Microplastics zitten meters diep in de bodem – tot grote zorg van archeologen

Archeologen vonden de minuscule plastic deeltjes in bodemmonsters van wel 7 meter diep, wat correspondeert met de eerste of vroege tweede eeuw na Christus. Dat blijkt niet ongevaarlijk: de plastics kunnen archeologisch materiaal beschadigen.

Microplastics zijn kleine plastic deeltjes variërend van 1 μm tot 5 mm en zijn tegenwoordig overal te vinden. In ons voedsel, in onze verzorgingsproducten, in de lucht en in ons eigen lichaam. Ze komen onder meer in het milieu terecht doordat grotere plastic stukken langzaam afbreken, maar ook door de uitstoot van textielvezels en het gebruik van plastic in cosmetica. Dat is niet alleen slecht voor onze eigen gezondheid en die van de planeet: er kan ook veel kennis over vroegere culturen verloren gaan, blijkt nu uit nieuw onderzoek.

De kleine plastic deeltjes kunnen namelijk de chemie van de bodem veranderen en daardoor organisch materiaal aantasten, waardoor de archeologische overblijfselen in gevaar kunnen komen. Dat concluderen onderzoekers van universiteiten van York en Hull nadat ze bodemmonsters onderzochten die in 1988 werden genomen op archeologische vindplaatsen bij het Queens Hotel en de Wellington Row in York. In de studie werden 16 verschillende soorten microplastic-polymeer aangetroffen in zowel hedendaagse als gearchiveerde monsters.

__Opdrachten__
A) Geef bij elke bewering aan of ze klopt met de leestekst over microplastics in de bodem: (i) Er werden microplastics gevonden in bodemmonsters tot 7 meter diep. (ii) De onderzochte bodemmonsters werden in 2018 genomen. (iii) In de studie werden 16 soorten microplastic-polymeer aangetroffen. Antwoord telkens met ja of nee en citeer de woorden uit de tekst die de doorslag geven.
B) Pak de leestekst over microplastics in de bodem weer op en schrijf een alinea die aansluit op de laatste zin.
De gegevens die hierna volgen, hebben hier niets mee te maken.

__Gegevensbestand__

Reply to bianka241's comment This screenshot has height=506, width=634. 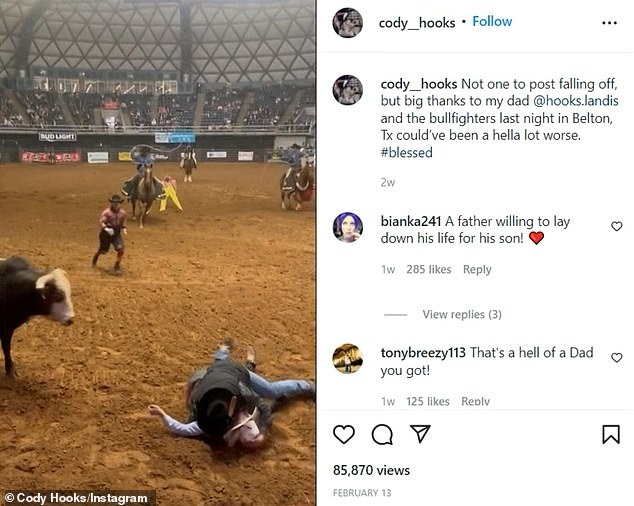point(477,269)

==

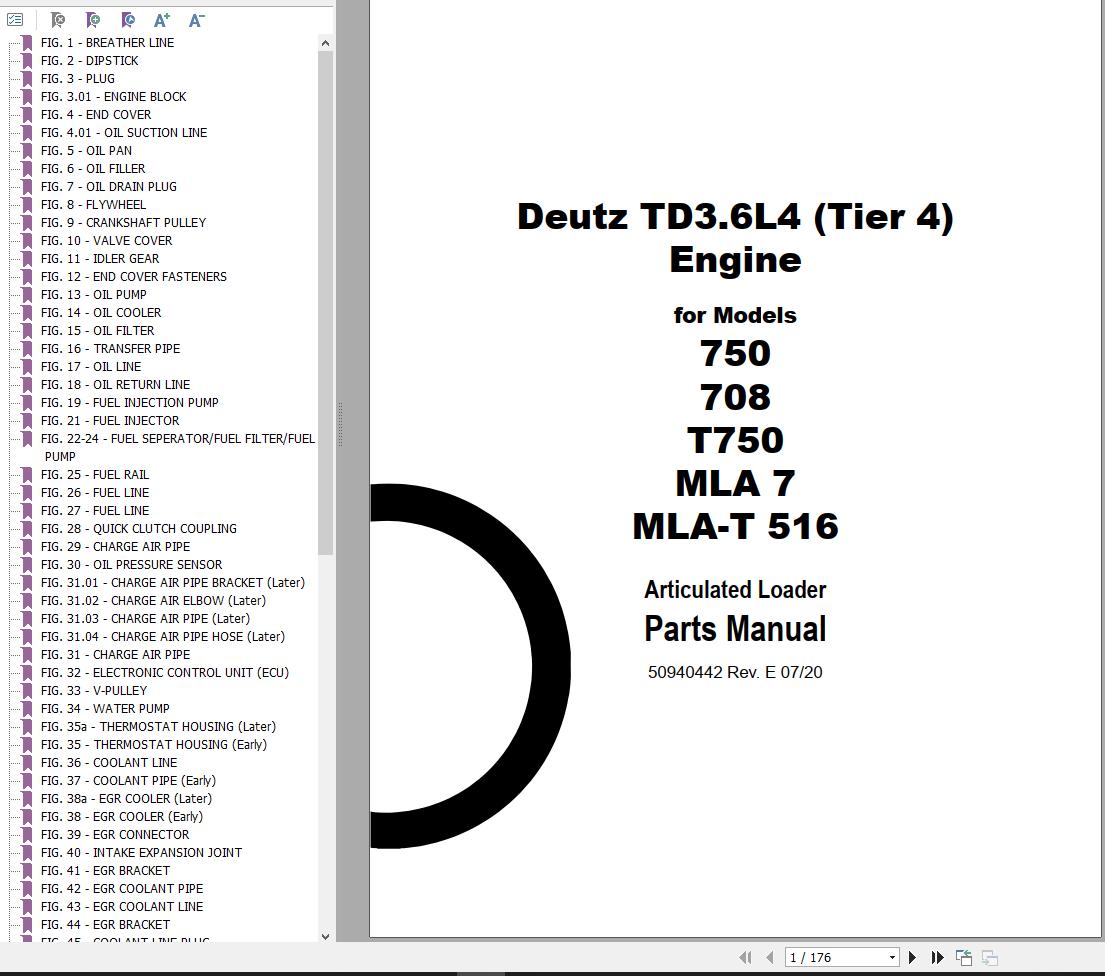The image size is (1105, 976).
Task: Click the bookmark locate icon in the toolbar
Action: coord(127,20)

__Uitwerkingen__
A)
(i) Ja: "in bodemmonsters van wel 7 meter diep"
(ii) Nee: "die in 1988 werden genomen"
(iii) Ja: "In de studie werden 16 verschillende soorten microplastic-polymeer aangetroffen"

B)
Bodemchemie
De aanwezigheid van microplastics in de bodem is zorgwekkend, vinden de archeologen. De best bewaarde archeologische vindplaatsen, zoals de Viking-vondsten in Coppergate, bevinden zich bijvoorbeeld al eeuwenlang in een stabiele omgeving waardoor organisch materiaal goed bewaard is gebleven. Als er microplastics in deze omgeving zijn, dan kan dat ervoor zorgen dat het organisch materiaal nu wel vergaat, vertelt David Jennings, de CEO van York Archaeology. “De aanwezigheid van microplastics kan en zal de chemie van de bodem veranderen, waardoor mogelijk elementen worden geïntroduceerd die ervoor zorgen dat de organische resten gaan rotten. Microplastics kunnen daarmee de wetenschappelijke waarde van archeologische vindplaatsen in gevaar brengen.”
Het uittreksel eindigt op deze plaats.